Бог свидетель, Данута не на него засмотрелась, а на нее, на эту скрипочку — уж больно забавно он пиликал.
Данута как сегодня помнит и этот осенний день, и эту рыночную площадь, и этого бродягу-музыканта с его легкой, почти невесомой скрипкой, окрашенной киноварью листопада, с его диковинными хлесткими куплетами:
Люди кидали ему медяки.
Данута выпросила у пана Скальского гривенник и стала ждать, когда бродяга кончит петь.
Но он пел и играл без остановки, упиваясь своей незатейливой музыкой, не по времени щедрым осенним солнцем, говором крестьян-белорусов, визгом поросят, виолончельным перескрипом телег.
Хоть пан Чеслав Скальский и был слеп, он не пропускал ни одной ярмарки, ни одного престольного праздника. Данута поутру приносила ему праздничную одежду, он облачался в серый войлочный зипун, причесывал свои редкие волосы, надевал соломенную шляпу, на которую все время косились местечковые воробьи в надежде выклевать затерявшееся между ее стежками зернышко, и вместе с Данутой — своим бессменным поводырем — отправлялся в город.
— На, — сказала Данута, подойдя вплотную к Эзре, когда тот закончил играть и принялся вытирать пот на смуглом лице, подсвеченном лихорадочно горящими глазами. То были странные глаза. Они просто приклеивались к тому, на кого смотрели.
Монету Эзра не взял, а взял Данутину руку и долго не выпускал ее из своей, такой же теплой и прилипчивой.
Данута пробовала освободиться, но Эзра сжимал ее ладонь, как цыган-прорицатель — она поначалу и приняла его за удалого цыгана.
— Данута! Данута! — встревожился слепой пан Скальский, оставленный без присмотра.
— Пусти! Меня зовут! — прошептала она, замирая от этой негаданной и сладкой неволи.
— Приходи вечером к разрушенному мосту! — скорее грозно, чем ласково промолвил Эзра. — Придешь?
— Возьми монету! — задрожала она, продлевая свою неволю.
— К мосту! К мосту! — нараспев повторил он, и глаза его вспыхнули над ней, как звезды, которые, как ей казалось, только что зажег сам господь.

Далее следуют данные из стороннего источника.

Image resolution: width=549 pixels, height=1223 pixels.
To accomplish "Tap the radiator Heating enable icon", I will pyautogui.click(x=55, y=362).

В тот вечер Данута и бежала из дому. Она ушла в одном платье, с гривенником в руке, хотя усыпить ревнивую бдительность пана Скальского ей удалось не сразу. Пан Скальский не отходил от нее ни на шаг, все время что-то приказывал, просил, спрашивал, закрыта ли на ночь дверь, скоро ли она, Данута, ляжет.
— Ложитесь, пан Чеслав, в постель и ждите меня. Я только… — пытаясь усыпить бдительность своего сторожа, сказала она.
Данута слышала, как слепой снимает ботинки, как расстегивает ремень, как стаскивает с себя рубаху, как сует ноги в шлепанцы, как на ощупь, выбросив вперед руки, семенит к своей постели, в которой давно не было женщины, а постель без женщины — это тот же гроб, только не заколоченный.
Пан Скальский и раньше покушался на ее молодость. Придет, бывало, ночью к ней в комнату, плюхнется на кровать и давай мять девушку, тискать, лапать, шарить под одеялом стеком, постанывая от бессилия и вожделения. Однажды Данута не стерпела, ударила его ногами в грудь, пан Скальский заохал, выронил стек, упал наземь. Убила, промелькнуло у нее! Данута соскочила с кровати, бросилась к Скальскому, стала тереть его обмороженные страхом щеки, просить прощения и, давясь от отвращения, целовать, целовать.
Пан Скальский очнулся, вцепился в нее своими слепыми щупальцами, повалил на пол, и они стали кататься в темноте по скрипучим половицам; половицы скрипели, как живые, изо рта Скальского пахло грехом и тленом; Данута кусала его руки, но Скальский не чувствовал никакой боли, только похотливо дрыгал ногами.